A week ago, my older niece, Diya, who is nine and a half years old, gave me the most heartwarming accolade. She said, “Bua, (which means “aunt” in Hindi) I read Pabulum three times in just five days. It’s awesome. When will you publish your second book? Please, please this year. Then you will become famous!” Incredible, right? Not just that. She wants to take my book to her school to show it to her friends. I mean, a nine year could simply choose to read Enid Blyton and Nancy Drew, or emulate Hannah Montana, but my niece chose to read my book. Not just once but thrice. Cloud nine has a whole new meaning in my dictionary. Funnily, it’s not like she understood all of the poems either but that didn’t deter her.

A friend’s little daughter made a bookmark with beads and painted my name on it--as a congratulations gift. That bookmark will always remain one of my most prized possessions. I am nervous using it as I dread wrecking it.

What else? My dad was the first one to officially “buy” my book and launch the celebrations. My mom treated my cousins to dinner to commemorate my small success. My mother-in-law cracks up every time she reads the poem on “Bollywood.” She likes to think I wrote that particular poem for her—given her hilarious obsession with Bollywood. My sister-in-law (brother’s wife) wants to organize a book reading in Singapore when we visit them next year; my other sister-in-law (husband’s sister) was more thrilled about getting my book in the mail than she was about receiving the clothes we sent for her newborn baby.

My brother and brother-in-law have made fun of the name of my book, over and over again, which means a lot to me—it’s their way of showing they care. What can I say; we are a riot of a mad, loving family.

My husband changed his iPod touch’s screensaver from some manly-testosterone-exhibiting- sporty image to my book’s cover. He was the first one to get my book autographed. He did the whole “formally standing in line” with a pen thing.

Most friends and extended family have been an incredible pillar of support and encouragement-- some were the inspiration behind Pabulum; while others ensured that I never forgot my aspirations. Whether it’s the “congratulations parties,” “a toast to your book,” “I am totally buying your book,” or “I’ll try and adjust the babysitter’s schedule to join for the celebrations,” all the gestures hold a special place in my heart. A friend, knowing my love for poetry and Broadway, gifted us tickets to “Romantic Poetry,” an Off-Broadway Show for tonight.

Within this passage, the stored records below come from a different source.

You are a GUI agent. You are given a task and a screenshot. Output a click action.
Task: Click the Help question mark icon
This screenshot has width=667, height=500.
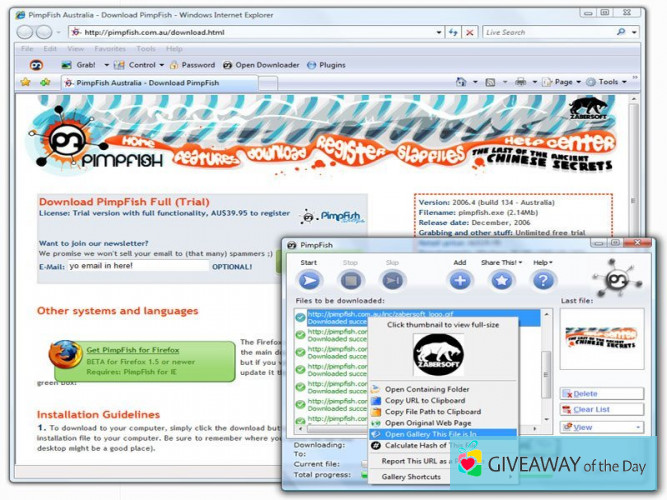click(x=543, y=280)
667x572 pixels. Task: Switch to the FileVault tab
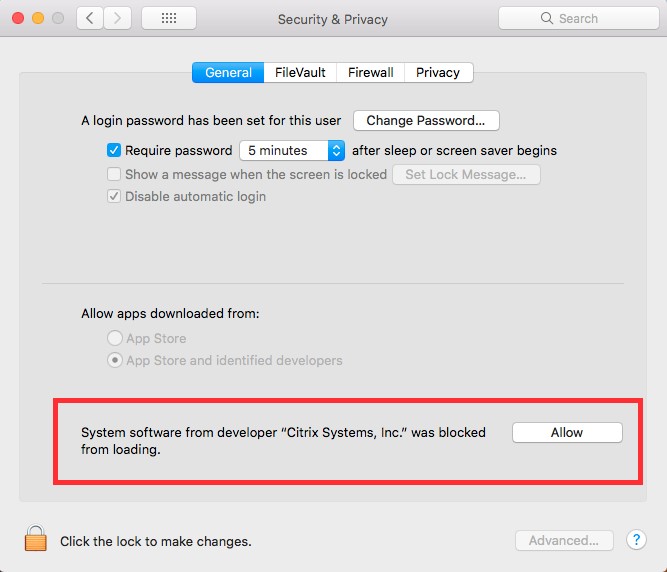coord(300,72)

All these folks know that I am no Jane Austen or Virginia Wolf. Writing might be my passion, but I have a day job (the one that pays the bills), so there is only so much time and energy I can dedicate to my word passion. Several of them have heard me say what I didn’t like about Pabulum or how I wish I could change things about it or how I see a world of a difference between my first book and manuscript for the second (I have an offer from a publishing house for the second book). Yet, without a question, people have celebrated or bought my creation. It’s not the monetary aspect attached to the purchase; it’s the feelings and time they vested to dive into my colorful world. In a world of information overdose, people took out the time to indulge Pabulum. They had faith in my dreams when I was hesitant. So, thank you.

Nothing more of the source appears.